Despite obvious disappointment that no Americans were freed, apparent foreign policy shifts in Iran have prompted the Reagan Administration to express cautious optimism for the first time since the Iran-Contra affair about the prospects of freedom for the remaining U.S. hostages in Lebanon.
“Iran has made a decision to move on the hostages,” an Administration official said Monday. “They’ve got all kinds of problems now, and they don’t need this one. The hostages really don’t provide either the Lebanese or the Iranians with any leverage anymore.”
At the same time, however, State Department sources suggested that although Iran may be ready to end the hostage trauma that has been a primary source of tension between Washington and Tehran for nine years, the process could be drawn out over weeks or, more likely, several months.
Timing Up to Them
“The rhythm of releases and timing will be decided only by them,” one official said.
U.S., European and Middle East sources say the changing attitude in Tehran toward the hostage problem has been motivated primarily by Iran’s need to better its relations with the West to increase trade and earn the revenue it needs for reconstruction in the era after the Persian Gulf War.
Recent U.S. actions, including a congressional move to impose sanctions on Iraq, the cutback in the American fleet’s role in the gulf and President Reagan’s condemnation at the United Nations of chemical warfare, also may have encouraged Iran and other Islamic militants to change tactics.
But further releases may be complicated by two problems, Administration sources said.

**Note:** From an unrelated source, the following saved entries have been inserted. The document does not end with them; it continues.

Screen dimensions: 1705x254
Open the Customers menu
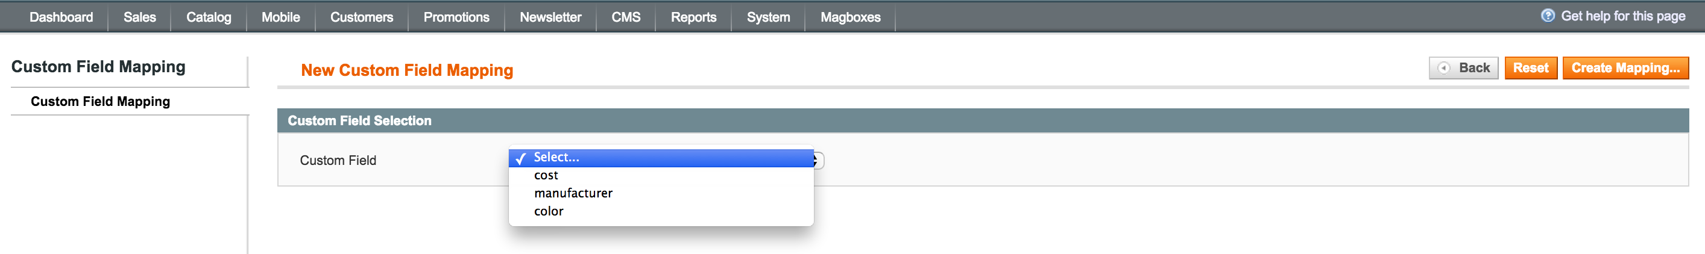[361, 17]
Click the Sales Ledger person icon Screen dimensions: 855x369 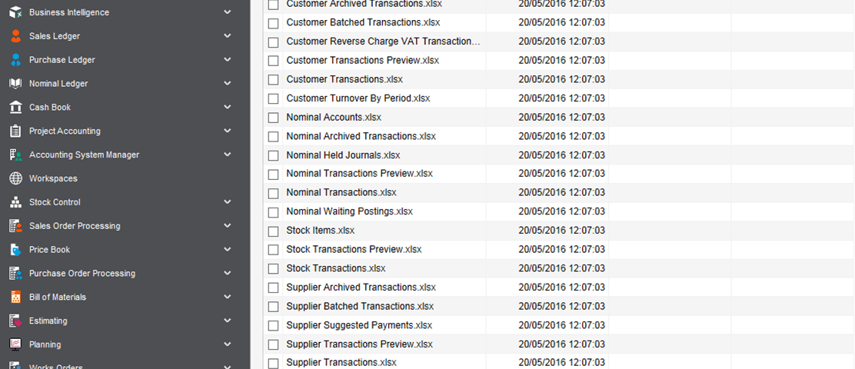click(x=16, y=36)
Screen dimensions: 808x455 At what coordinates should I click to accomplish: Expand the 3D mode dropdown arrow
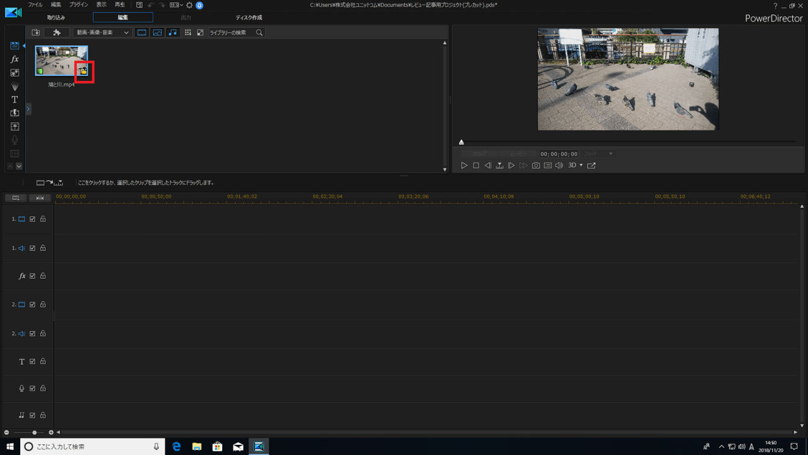(x=581, y=166)
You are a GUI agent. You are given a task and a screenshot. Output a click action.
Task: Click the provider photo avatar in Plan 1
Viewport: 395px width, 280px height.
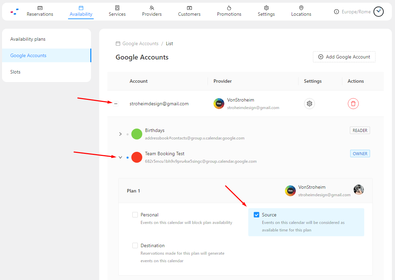(x=358, y=190)
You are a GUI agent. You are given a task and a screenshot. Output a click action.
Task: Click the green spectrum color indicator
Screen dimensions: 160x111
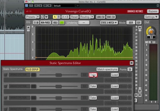(62, 22)

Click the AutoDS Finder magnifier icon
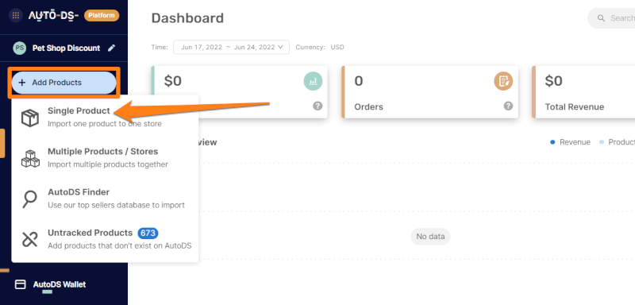[x=30, y=199]
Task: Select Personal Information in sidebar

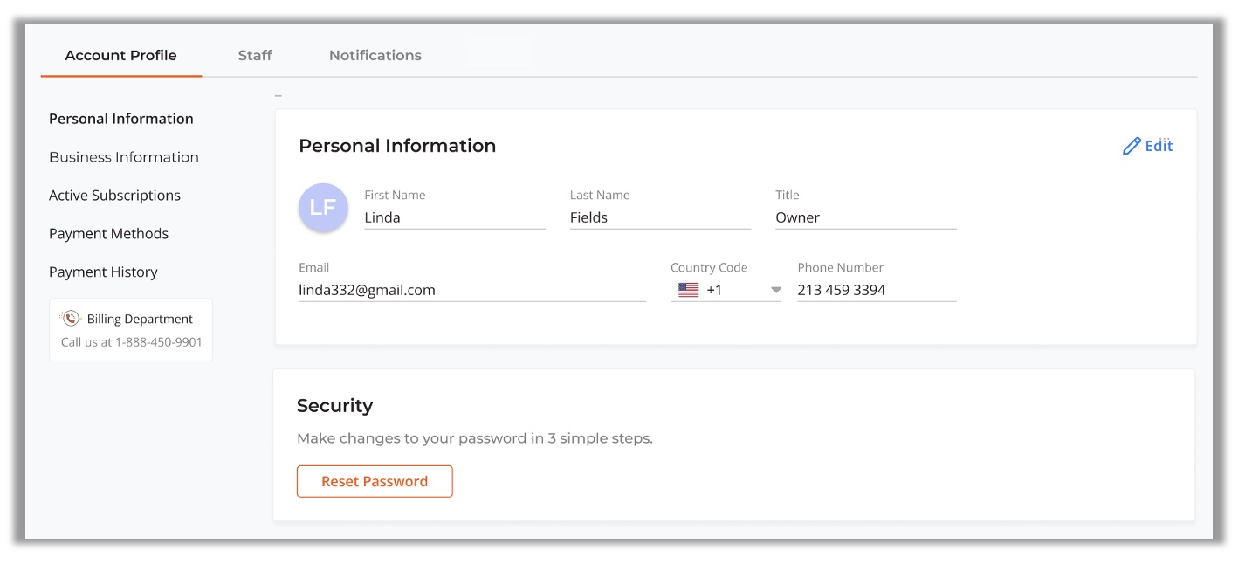Action: 121,119
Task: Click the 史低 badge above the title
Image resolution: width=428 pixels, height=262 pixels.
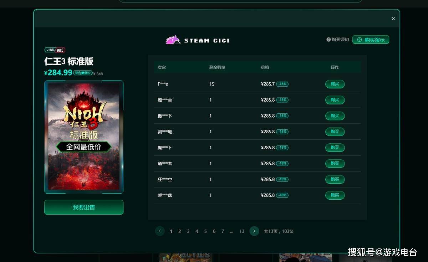Action: click(x=60, y=50)

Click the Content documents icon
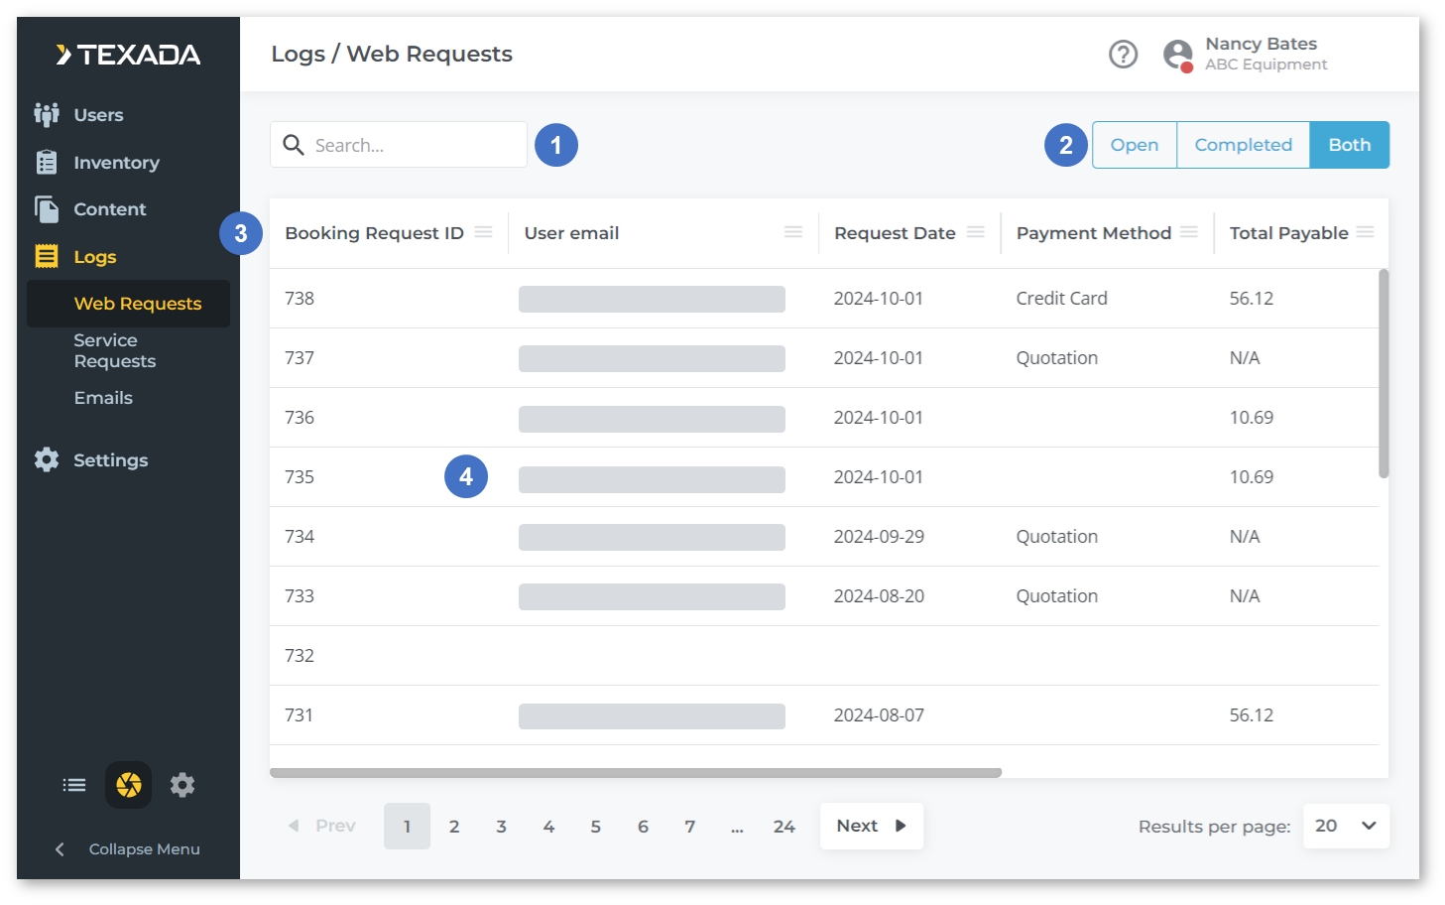pos(47,209)
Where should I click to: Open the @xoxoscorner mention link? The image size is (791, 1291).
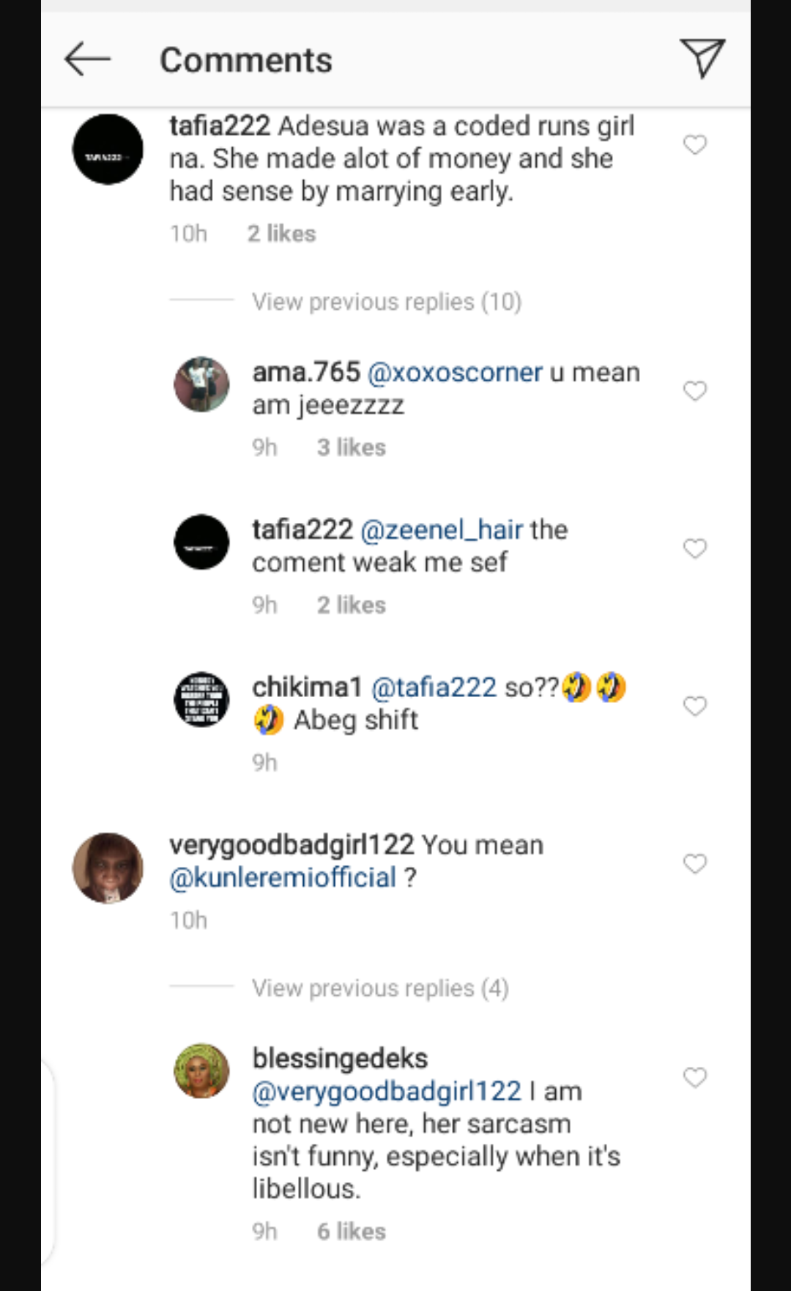455,373
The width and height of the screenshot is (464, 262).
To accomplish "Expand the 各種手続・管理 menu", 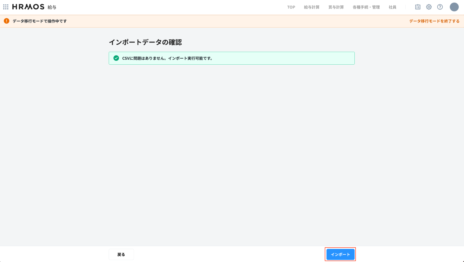I will point(366,7).
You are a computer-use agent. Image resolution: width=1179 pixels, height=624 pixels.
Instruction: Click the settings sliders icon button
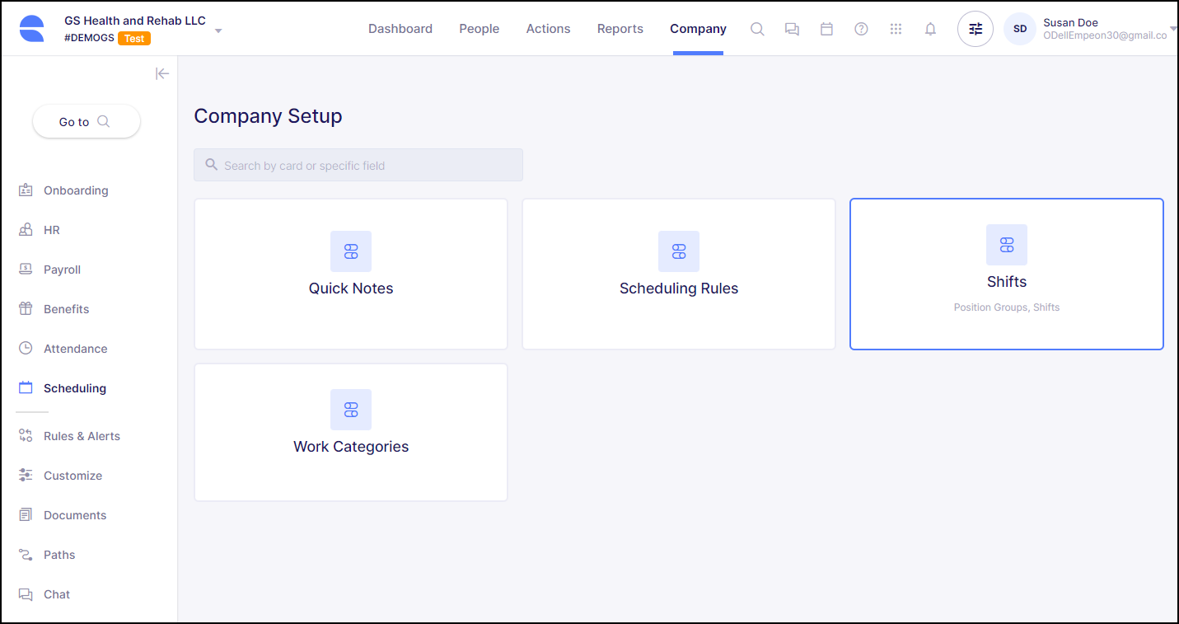[x=975, y=29]
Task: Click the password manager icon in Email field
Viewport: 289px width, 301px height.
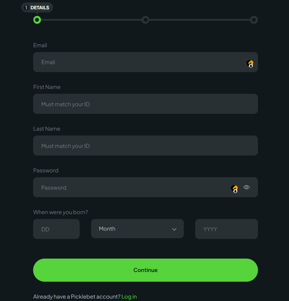Action: point(250,64)
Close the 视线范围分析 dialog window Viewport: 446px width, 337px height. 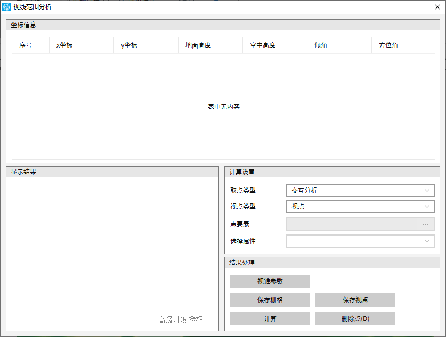pos(436,7)
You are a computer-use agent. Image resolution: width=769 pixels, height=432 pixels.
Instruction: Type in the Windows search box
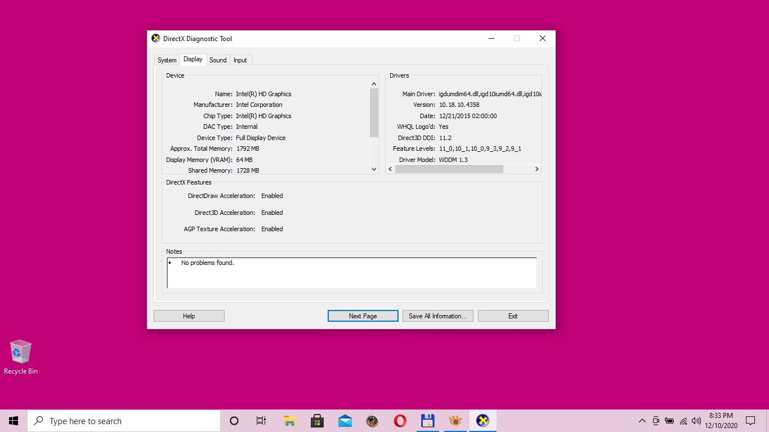coord(124,421)
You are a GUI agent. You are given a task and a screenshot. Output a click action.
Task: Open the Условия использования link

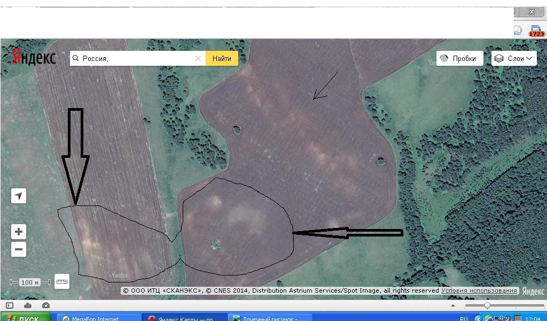coord(479,291)
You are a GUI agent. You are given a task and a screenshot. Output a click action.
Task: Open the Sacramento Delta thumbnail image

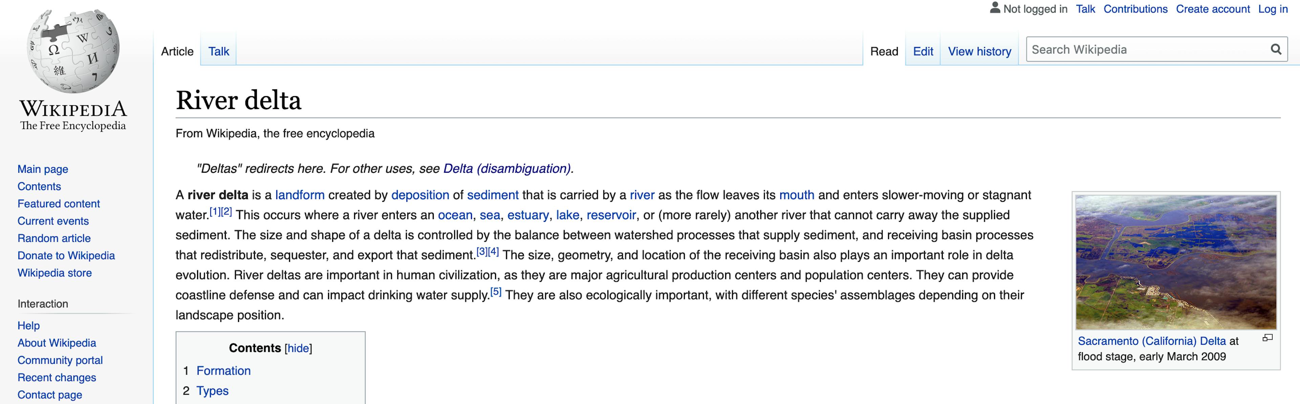(x=1176, y=262)
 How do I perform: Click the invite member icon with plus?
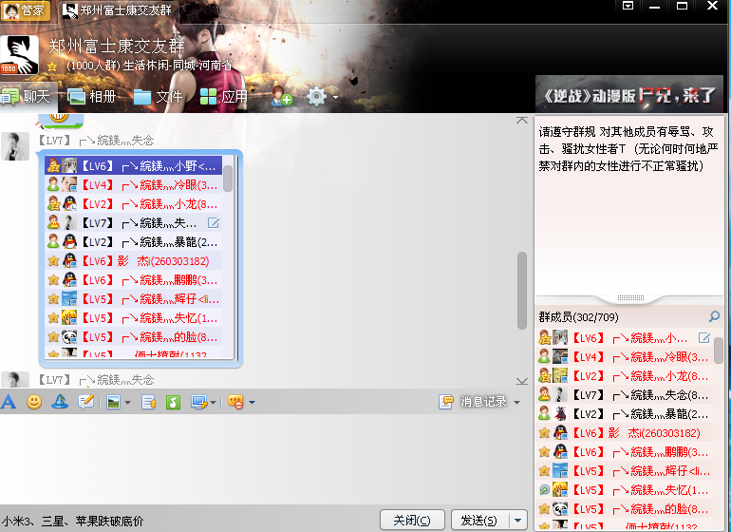tap(281, 96)
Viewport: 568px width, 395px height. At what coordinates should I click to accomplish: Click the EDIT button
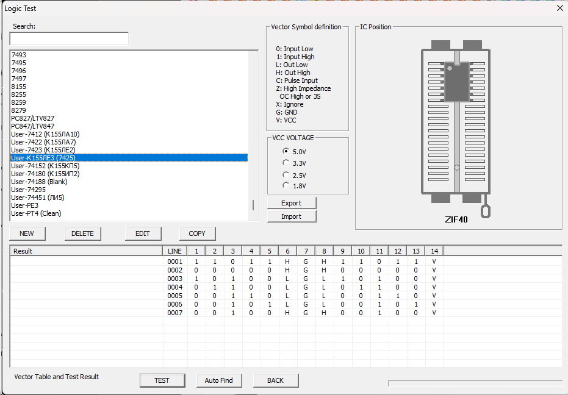[x=142, y=233]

The first is that the remaining Americans are held by at least four groups, only some of which are believed to have connections to each other under the broader umbrella of Hezbollah, or Party of God.
Each group, moreover, has a different agenda. At least two groups are thought to center on families or clans seeking to win the release of relatives imprisoned in Kuwaiti and West German jails.
According to U.S. terrorism specialists, the group Islamic Jihad is believed to hold two Americans. A separate group, Islamic Jihad for the Liberation of Palestine, held Mithileshwar Singh, who was released Monday, and still has control of three of his colleagues from Beirut University College.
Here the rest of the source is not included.